## About this exercise
The answer must be every line of the records below that contains the word "agent", copied out.

## Given entries
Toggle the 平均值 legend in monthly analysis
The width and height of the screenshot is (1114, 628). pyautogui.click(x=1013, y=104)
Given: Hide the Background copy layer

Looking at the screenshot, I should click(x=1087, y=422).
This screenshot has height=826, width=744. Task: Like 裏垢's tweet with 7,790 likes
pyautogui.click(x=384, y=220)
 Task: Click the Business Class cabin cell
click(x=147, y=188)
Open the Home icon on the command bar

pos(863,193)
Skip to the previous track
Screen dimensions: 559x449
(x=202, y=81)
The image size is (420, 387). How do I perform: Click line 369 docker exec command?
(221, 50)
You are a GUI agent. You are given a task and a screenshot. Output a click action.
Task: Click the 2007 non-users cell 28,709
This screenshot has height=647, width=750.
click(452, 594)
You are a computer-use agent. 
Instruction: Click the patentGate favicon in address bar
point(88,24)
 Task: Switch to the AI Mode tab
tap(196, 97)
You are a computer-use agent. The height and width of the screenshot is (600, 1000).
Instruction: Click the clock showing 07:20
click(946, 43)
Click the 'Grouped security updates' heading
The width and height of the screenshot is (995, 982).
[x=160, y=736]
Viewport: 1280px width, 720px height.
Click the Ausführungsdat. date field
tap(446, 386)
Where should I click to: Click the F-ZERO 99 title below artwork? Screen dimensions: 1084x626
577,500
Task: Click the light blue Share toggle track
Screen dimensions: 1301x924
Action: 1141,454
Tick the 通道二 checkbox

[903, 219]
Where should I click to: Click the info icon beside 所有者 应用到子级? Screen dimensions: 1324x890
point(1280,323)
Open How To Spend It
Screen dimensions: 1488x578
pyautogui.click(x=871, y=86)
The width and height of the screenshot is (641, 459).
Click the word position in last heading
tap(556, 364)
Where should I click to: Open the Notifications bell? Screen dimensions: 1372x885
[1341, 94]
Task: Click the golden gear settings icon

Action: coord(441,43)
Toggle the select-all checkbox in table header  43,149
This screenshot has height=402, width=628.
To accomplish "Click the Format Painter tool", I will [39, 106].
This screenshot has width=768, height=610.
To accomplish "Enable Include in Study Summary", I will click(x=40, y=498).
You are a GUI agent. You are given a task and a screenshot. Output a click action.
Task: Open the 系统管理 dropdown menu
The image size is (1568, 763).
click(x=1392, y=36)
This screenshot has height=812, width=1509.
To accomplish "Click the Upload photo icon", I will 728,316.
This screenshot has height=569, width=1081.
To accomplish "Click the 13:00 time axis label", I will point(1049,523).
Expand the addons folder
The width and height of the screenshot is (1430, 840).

## Your solution
You are a GUI agent. You are given a task and a screenshot. Output a click action.
You are a computer-use agent. 
You are a computer-use agent. The height and width of the screenshot is (600, 1000).
You are a GUI agent. You are given a task and a screenshot. Output a click action.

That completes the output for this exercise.